____ Supplied records

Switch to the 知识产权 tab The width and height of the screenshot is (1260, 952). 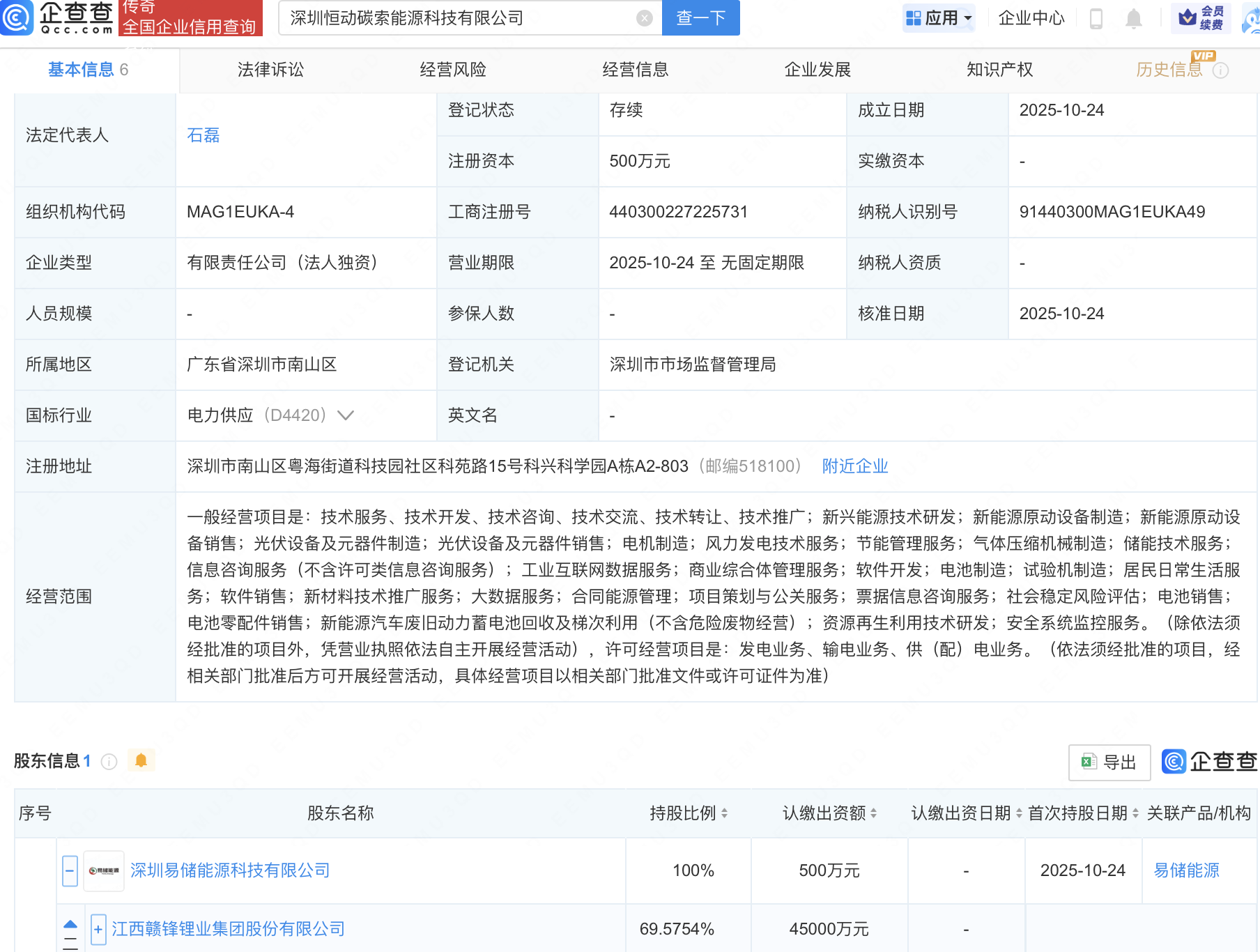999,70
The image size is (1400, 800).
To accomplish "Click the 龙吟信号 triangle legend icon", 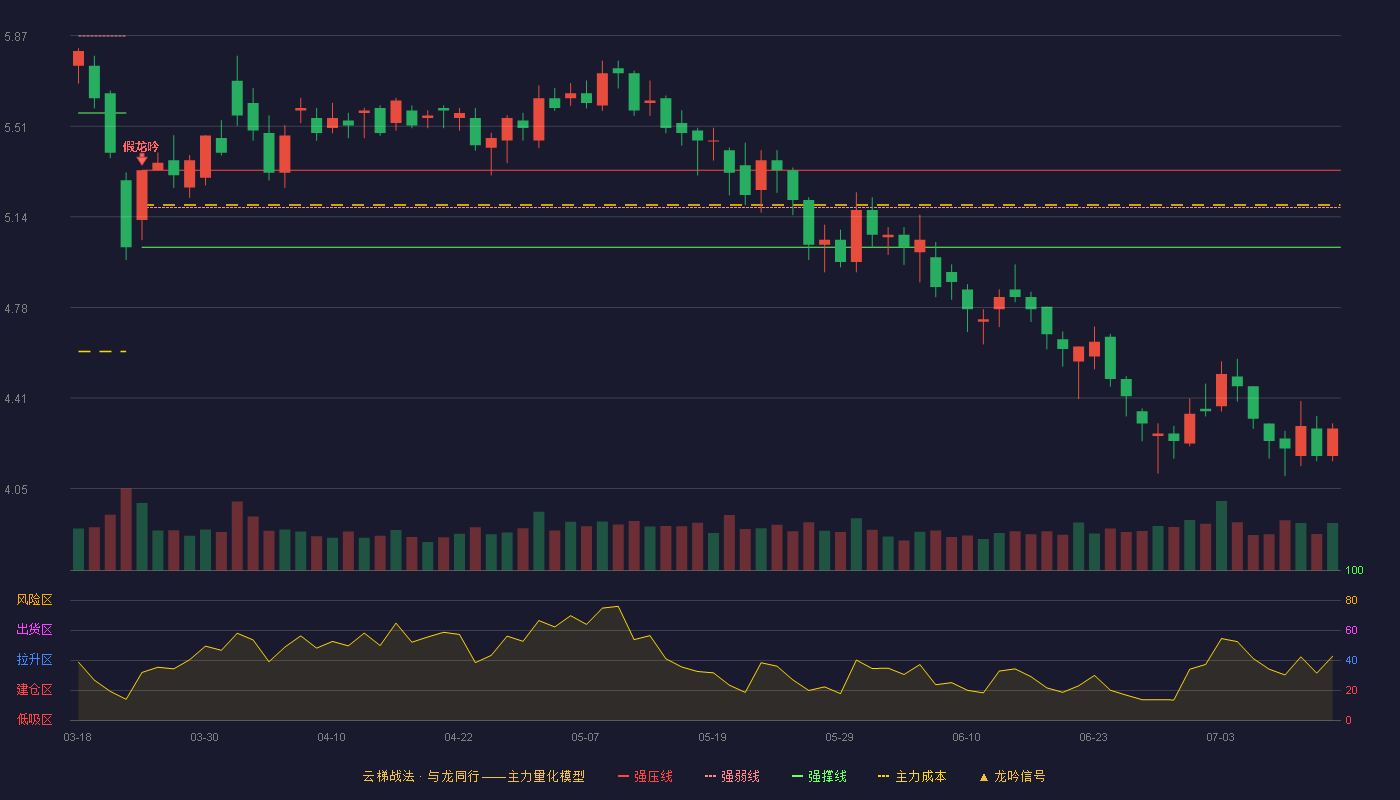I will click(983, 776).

________
____ Supplied records

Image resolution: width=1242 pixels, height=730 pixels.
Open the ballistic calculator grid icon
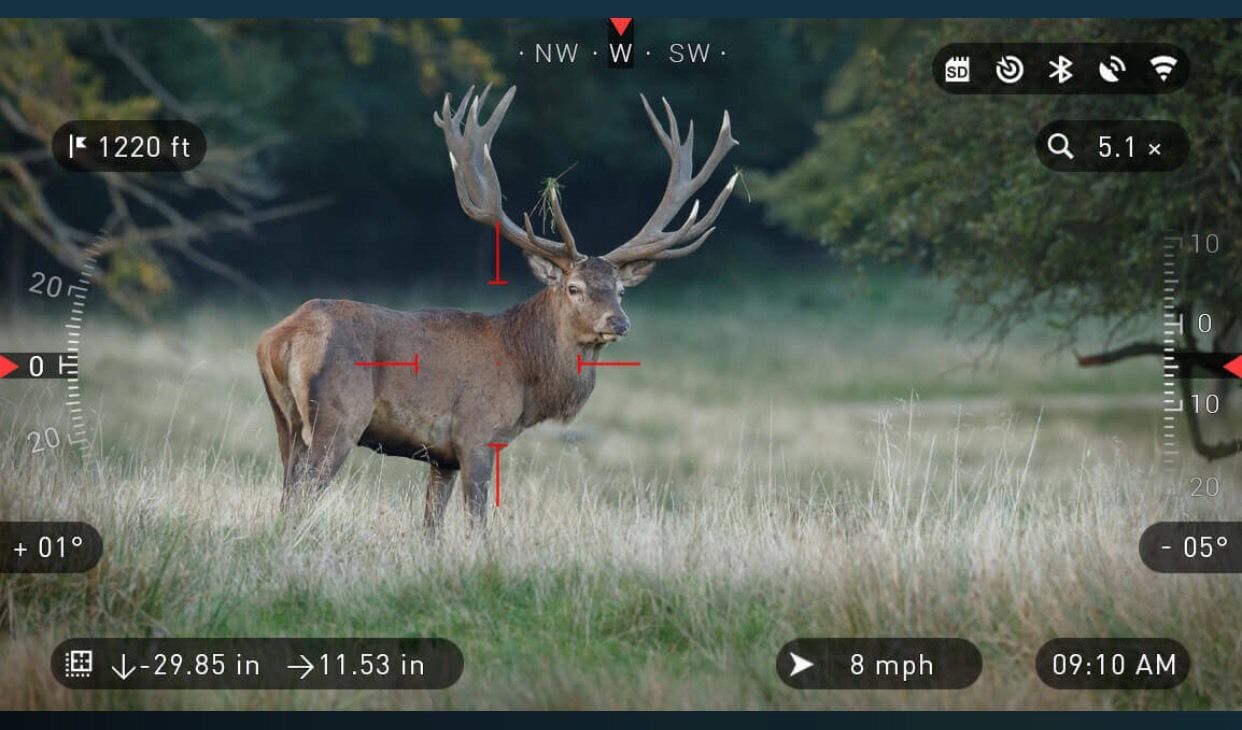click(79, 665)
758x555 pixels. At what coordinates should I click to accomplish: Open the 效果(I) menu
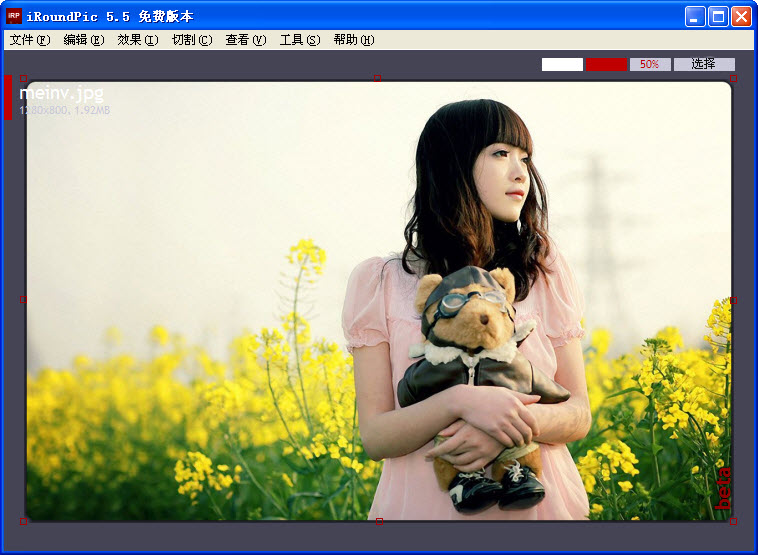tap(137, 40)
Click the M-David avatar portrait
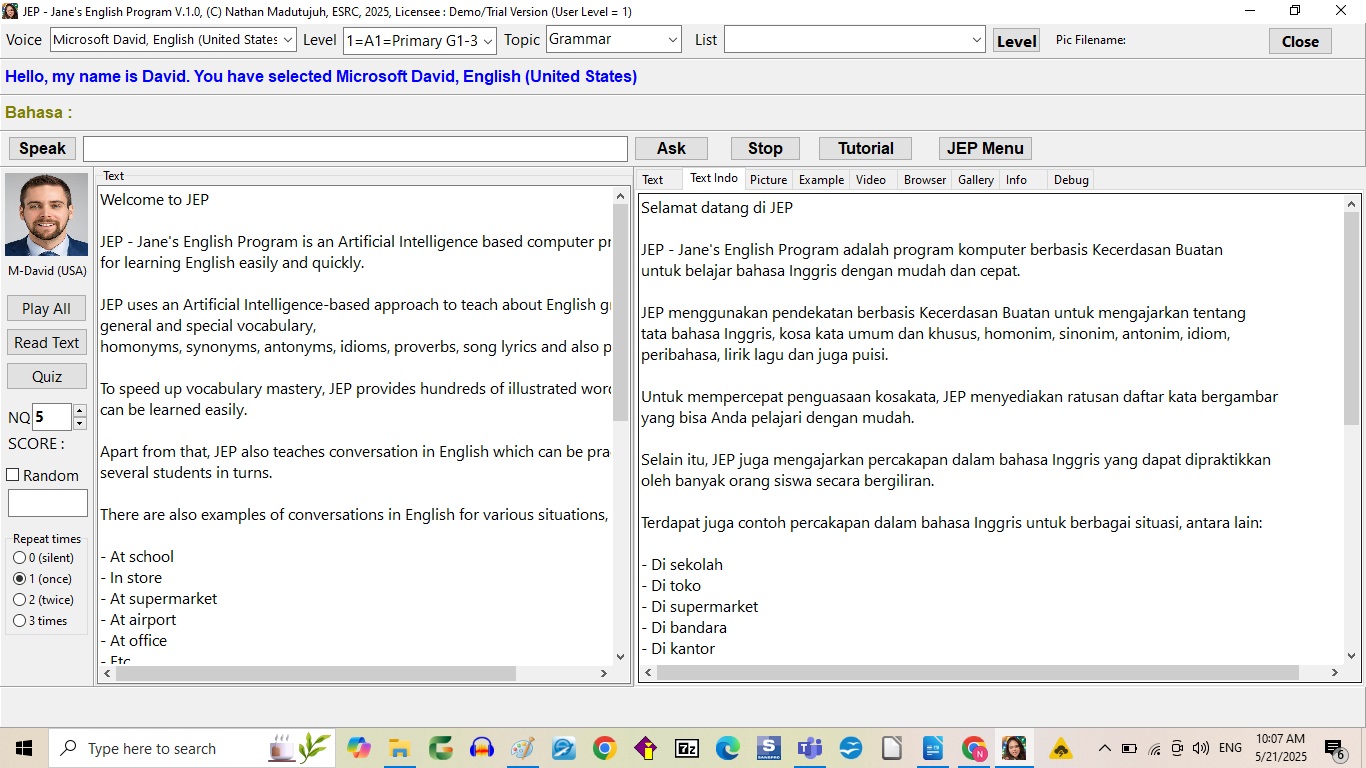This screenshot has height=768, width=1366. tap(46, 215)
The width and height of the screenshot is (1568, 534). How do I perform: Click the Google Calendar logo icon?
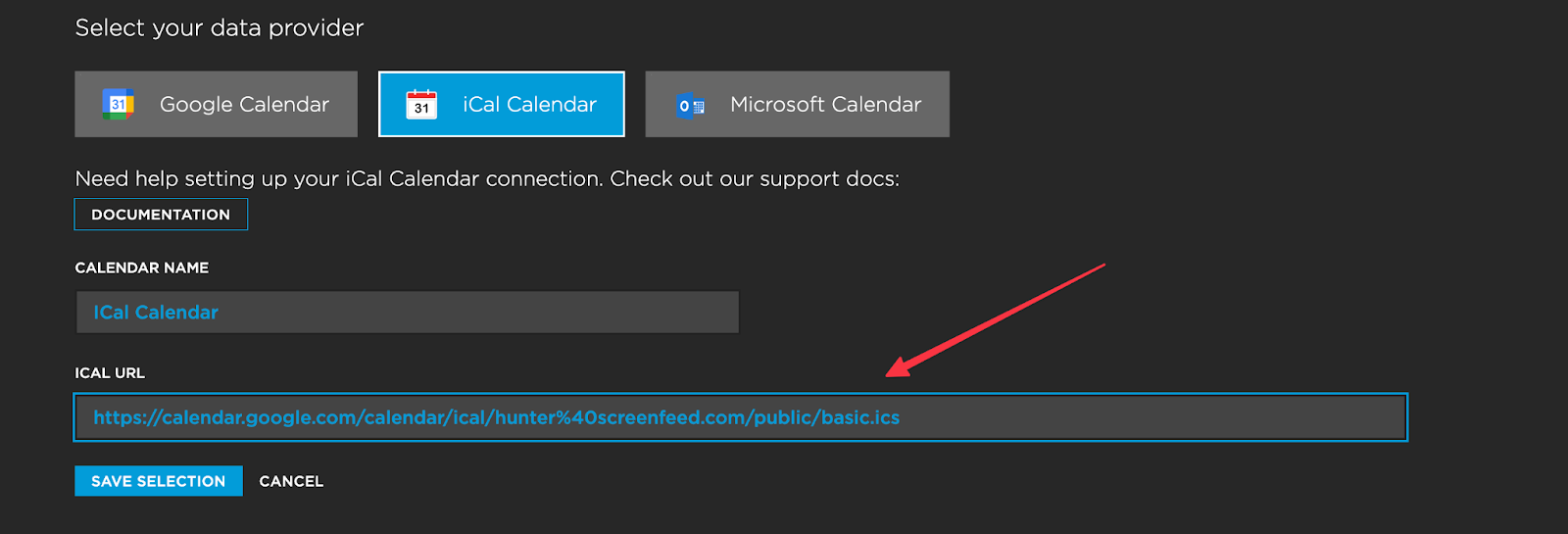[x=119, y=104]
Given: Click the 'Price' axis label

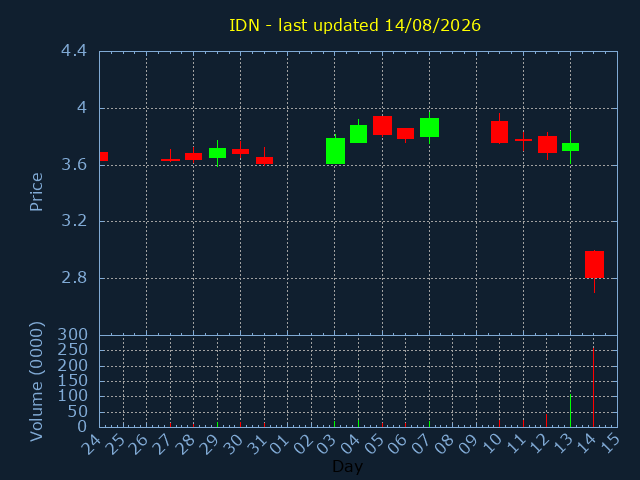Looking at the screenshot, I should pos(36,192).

________
____ Supplied records

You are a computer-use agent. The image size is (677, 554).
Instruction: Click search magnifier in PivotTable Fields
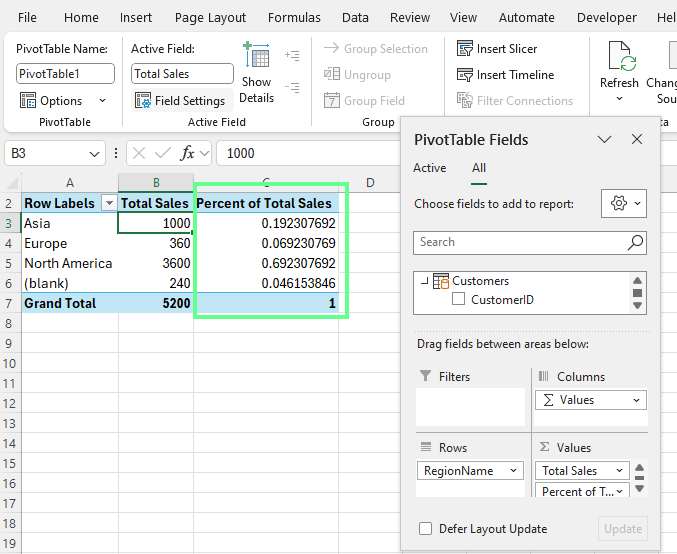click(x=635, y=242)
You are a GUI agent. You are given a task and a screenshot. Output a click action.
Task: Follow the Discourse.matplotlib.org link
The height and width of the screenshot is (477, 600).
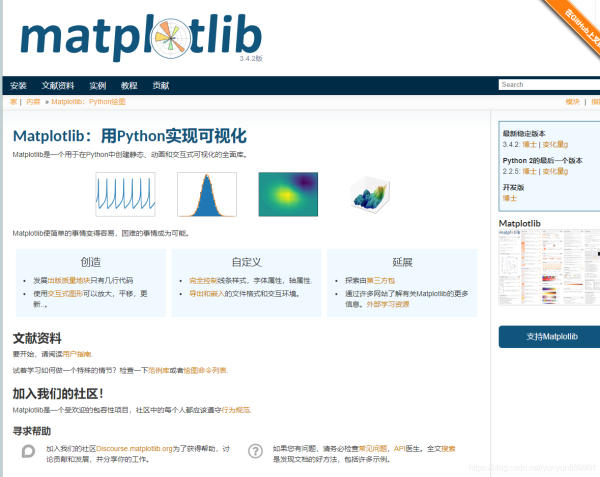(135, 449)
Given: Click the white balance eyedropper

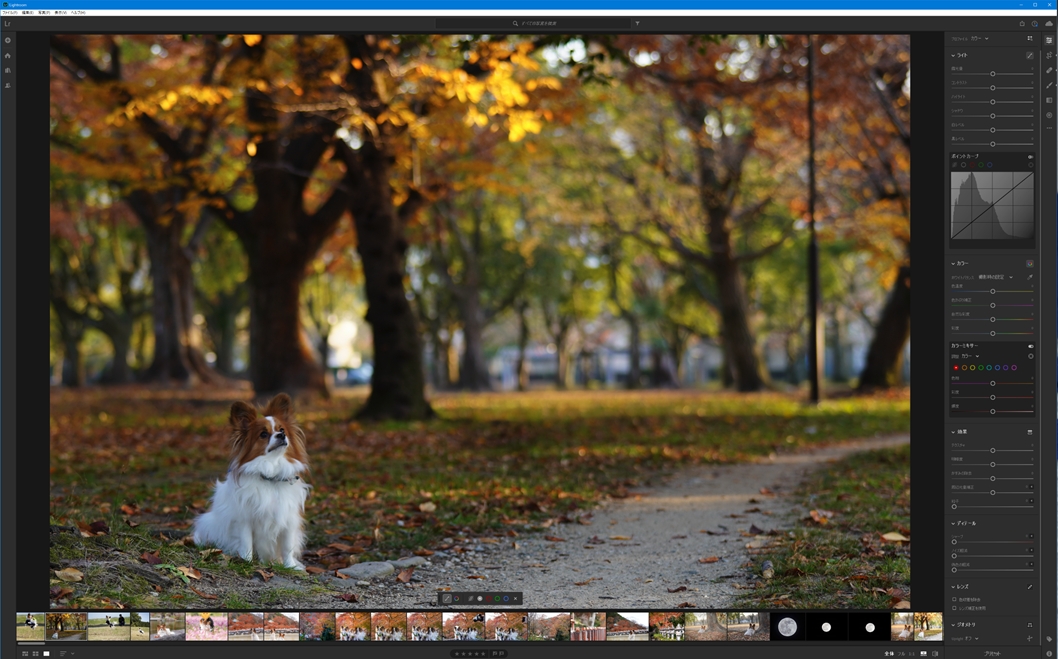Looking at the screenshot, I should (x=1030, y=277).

________

_Work task_
Look through the entries above and report the number of lines that contain "size". Write only the number.

_Answer section_
2